An S corporation is a corporation formed under state civil law or any business entity, (such as a partnership or LLC that elects to be taxable as a corporation for tax purposes), that elects under federal law to be taxed under Subchapter S. An entity that has elected to be taxable as an S corporation for federal tax purposes is also treated as an S corporation for California tax purposes. An S corporation generally offers liability protection to its owners (shareholders) and is a conduit where the profits or losses of the S corporation flow through to the shareholder(s)/partners/member(s).
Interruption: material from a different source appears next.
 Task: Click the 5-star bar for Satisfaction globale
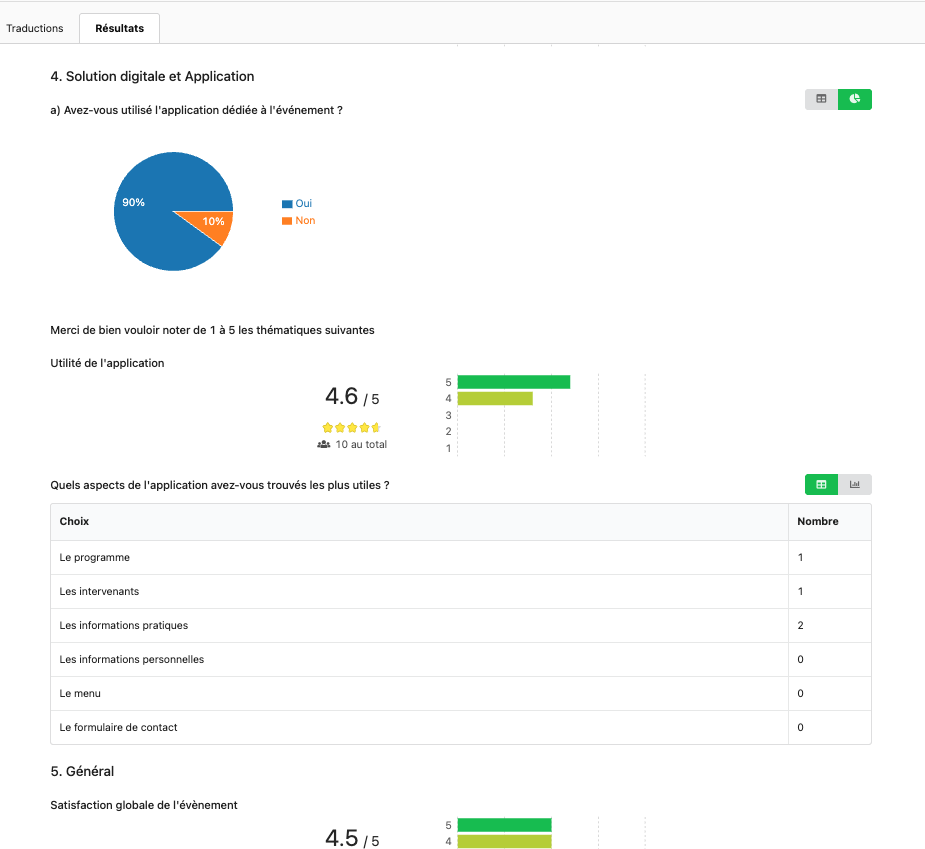point(504,825)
Liability of the owners for debts and obligations of the business depends on what type of entity the S corporation is under state civil law, e.g. corporation, partnership, or LLC.

Key Features

  • An entity must elect to be treated as an S corporation and is limited by the types of owners, which may not exceed 100 shareholders.
  • An S corporation does not pay federal income tax.
  • Under California law, the S corporation is subject to a 1.5 percent tax on its net income and is a conduit similar to a partnership.
  • The items of income, deductions, and credits "flow down" from the S corporation to each shareholder through the Schedule K-1, Shareholder's Share of Income, Deductions, Credits, etc. Each shareholder is responsible for paying taxes on their pro rata share of the S corporation’s items of income, deductions, and credits.
  • If the entity is formed as a corporation under state law, the shareholders of the corporation are not liable for the losses of the business, and creditors may only look to the corporation and its business assets for payment.
  • A separate bank account and separate records are required with this form of entity.
  • The management structure of the S corporation will depend upon what type of entity it is under state civil law, e.g. corporation, partnership, or LLC.
  • The life of an S corporation depends on what type of entity it is for state civil law purposes.
  • S corporations that are corporations or LLCs under civil law corporations must pay the annual $800 minimum franchise tax.
  • Frequently asked questions.

Filing Guidelines

  • S corporations that organize in California, register in California, conduct business in California, or receive California source income, must file California Form 100S, California S Corporation Franchise or Income Tax Return.
  • The S corporation must provide each shareholder with a Schedule K-1 that states the shareholder’s pro rata share of the S corporation's items of income, deductions, and credits.
  • The return due date is the 15th day of the 3rd month after the close of the taxable year.
  • An S corporation is taxed on its net income at a rate of 1.5 percent for California purposes. S corporations are not subject to income tax for federal income tax purposes.

Estimated Tax

  • The estimated tax is payable in four installments. (See California Form 100-ES instructions for additional information and applicable rates.)
  • Installments are due and payable on April 15, June 15, September 15, and December 15.
  • Corporations complete Form 100-ES to report their estimated taxes.
  • Shareholders may have to make estimated tax payments for their own reporting purposes.